Collected data
*-*-*
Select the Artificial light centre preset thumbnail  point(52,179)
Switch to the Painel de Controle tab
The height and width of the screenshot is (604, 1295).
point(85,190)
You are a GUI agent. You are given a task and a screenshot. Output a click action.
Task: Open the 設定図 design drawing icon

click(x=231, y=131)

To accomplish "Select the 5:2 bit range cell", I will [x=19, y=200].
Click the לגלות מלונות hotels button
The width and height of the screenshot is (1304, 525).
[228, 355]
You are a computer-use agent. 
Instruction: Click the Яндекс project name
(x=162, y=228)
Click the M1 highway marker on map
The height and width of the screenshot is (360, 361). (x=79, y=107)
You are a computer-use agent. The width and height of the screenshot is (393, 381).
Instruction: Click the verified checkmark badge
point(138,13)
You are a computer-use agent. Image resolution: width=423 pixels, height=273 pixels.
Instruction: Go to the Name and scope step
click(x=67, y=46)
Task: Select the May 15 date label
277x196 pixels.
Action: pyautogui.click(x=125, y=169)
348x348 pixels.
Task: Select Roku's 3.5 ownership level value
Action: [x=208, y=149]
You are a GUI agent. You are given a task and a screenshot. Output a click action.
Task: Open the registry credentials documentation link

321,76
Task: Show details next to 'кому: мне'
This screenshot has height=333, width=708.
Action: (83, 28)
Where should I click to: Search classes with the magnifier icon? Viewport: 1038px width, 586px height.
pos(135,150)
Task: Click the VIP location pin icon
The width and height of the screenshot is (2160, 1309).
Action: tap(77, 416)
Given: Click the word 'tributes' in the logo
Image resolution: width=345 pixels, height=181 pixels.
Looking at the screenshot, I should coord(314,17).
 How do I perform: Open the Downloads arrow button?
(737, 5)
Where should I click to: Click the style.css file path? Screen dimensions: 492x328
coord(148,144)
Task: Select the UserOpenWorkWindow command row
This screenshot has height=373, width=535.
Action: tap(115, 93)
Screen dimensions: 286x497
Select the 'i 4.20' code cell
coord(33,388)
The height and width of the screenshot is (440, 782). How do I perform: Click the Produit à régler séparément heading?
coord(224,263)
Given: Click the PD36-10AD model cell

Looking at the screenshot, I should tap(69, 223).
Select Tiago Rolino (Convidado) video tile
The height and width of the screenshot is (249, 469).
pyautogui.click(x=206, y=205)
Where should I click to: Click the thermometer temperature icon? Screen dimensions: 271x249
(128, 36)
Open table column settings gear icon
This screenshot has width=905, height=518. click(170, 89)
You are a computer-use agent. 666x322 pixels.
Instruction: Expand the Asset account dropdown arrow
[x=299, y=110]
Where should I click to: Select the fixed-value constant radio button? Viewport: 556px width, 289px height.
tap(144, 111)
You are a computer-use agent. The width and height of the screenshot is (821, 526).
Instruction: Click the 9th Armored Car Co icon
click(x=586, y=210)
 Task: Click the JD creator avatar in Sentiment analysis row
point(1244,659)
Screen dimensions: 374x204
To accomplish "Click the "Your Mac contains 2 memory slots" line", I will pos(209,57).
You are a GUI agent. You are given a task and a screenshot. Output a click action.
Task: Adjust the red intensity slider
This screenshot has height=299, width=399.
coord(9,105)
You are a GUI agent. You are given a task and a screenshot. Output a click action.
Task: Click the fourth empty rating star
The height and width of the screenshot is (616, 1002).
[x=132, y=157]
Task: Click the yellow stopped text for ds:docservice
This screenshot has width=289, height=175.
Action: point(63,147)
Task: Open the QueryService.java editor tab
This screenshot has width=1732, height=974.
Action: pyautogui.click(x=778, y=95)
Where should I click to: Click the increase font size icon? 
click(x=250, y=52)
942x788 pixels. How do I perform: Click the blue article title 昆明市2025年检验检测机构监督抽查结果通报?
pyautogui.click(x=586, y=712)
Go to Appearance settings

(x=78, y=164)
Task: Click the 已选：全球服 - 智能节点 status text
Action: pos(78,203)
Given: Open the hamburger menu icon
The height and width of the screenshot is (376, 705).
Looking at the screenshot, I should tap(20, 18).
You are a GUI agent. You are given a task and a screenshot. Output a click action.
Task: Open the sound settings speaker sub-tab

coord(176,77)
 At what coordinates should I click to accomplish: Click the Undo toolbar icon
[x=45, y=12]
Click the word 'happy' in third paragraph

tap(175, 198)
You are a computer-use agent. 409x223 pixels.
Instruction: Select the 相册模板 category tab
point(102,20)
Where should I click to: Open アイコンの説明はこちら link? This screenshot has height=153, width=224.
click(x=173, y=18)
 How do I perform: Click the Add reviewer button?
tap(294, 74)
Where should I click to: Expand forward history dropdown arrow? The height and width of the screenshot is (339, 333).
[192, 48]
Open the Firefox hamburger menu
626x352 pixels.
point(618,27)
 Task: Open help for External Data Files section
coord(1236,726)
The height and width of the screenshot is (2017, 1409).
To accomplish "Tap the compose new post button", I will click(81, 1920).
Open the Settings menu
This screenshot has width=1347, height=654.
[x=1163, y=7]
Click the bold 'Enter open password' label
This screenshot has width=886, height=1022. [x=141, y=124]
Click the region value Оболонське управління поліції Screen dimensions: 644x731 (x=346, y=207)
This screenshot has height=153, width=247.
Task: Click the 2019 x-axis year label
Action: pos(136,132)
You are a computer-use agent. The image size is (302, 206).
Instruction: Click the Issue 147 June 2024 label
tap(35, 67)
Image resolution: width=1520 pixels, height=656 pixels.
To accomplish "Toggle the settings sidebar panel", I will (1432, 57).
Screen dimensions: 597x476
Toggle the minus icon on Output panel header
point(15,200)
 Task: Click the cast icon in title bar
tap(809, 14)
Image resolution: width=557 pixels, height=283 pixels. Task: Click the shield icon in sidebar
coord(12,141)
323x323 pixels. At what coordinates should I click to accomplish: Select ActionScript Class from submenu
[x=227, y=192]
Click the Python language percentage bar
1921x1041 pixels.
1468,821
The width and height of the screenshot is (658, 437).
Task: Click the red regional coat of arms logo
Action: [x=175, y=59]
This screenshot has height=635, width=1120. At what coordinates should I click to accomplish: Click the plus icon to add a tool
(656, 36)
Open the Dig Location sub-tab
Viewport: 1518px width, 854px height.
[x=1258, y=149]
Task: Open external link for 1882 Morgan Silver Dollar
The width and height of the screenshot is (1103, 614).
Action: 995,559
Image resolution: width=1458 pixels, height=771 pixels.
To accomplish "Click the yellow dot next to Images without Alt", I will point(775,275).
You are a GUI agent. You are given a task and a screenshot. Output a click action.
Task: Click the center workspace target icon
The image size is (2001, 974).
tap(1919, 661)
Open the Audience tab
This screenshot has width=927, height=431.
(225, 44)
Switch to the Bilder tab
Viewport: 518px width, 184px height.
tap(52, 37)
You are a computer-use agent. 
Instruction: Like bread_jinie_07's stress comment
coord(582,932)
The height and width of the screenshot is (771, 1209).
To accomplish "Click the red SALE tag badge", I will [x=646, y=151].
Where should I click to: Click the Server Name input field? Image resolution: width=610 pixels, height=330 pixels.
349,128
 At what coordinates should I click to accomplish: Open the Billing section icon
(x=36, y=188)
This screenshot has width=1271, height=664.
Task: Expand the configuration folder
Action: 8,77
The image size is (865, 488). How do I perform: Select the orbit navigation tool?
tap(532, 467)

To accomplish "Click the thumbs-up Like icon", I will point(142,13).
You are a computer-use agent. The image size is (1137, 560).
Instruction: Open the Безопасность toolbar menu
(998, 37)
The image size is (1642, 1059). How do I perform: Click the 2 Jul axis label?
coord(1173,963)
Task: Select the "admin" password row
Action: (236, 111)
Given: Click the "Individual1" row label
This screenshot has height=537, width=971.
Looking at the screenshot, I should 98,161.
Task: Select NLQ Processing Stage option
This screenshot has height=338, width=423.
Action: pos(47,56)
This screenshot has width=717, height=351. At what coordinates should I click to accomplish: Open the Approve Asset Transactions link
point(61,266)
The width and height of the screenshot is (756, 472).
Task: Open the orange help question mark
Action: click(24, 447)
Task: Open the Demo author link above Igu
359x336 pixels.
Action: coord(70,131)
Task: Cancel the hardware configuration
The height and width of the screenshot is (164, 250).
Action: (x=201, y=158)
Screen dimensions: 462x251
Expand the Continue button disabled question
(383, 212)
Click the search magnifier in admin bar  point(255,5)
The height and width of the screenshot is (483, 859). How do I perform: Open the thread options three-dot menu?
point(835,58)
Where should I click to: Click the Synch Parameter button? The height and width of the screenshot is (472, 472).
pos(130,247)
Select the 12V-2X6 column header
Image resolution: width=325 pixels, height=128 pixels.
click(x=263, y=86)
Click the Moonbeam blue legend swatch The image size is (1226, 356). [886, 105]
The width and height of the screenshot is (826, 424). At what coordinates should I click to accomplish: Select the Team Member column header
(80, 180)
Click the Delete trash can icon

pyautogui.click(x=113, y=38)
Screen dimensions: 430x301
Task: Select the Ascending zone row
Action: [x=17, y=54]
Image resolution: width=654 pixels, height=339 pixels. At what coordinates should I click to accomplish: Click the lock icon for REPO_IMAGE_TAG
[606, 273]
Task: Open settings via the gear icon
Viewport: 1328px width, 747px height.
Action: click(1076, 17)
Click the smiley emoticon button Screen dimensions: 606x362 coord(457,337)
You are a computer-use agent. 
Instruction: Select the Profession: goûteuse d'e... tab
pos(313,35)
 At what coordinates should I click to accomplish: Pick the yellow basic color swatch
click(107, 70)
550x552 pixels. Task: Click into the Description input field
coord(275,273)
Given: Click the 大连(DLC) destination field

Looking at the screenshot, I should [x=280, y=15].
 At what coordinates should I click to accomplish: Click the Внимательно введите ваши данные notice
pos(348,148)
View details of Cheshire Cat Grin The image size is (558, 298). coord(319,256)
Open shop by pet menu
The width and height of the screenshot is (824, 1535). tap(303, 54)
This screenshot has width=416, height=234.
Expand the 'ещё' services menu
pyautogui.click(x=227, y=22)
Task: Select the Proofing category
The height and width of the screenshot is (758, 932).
*-*-*
* **WHAT IS BEING ASKED**
Find every line in the material above that contains the string "panel" and copy each one. Treat uppercase and lowercase as different.

* **SOLUTION TO THE EXERCISE**
To accomplish "Toggle the settings sidebar panel", I will (1432, 57).
Toggle the minus icon on Output panel header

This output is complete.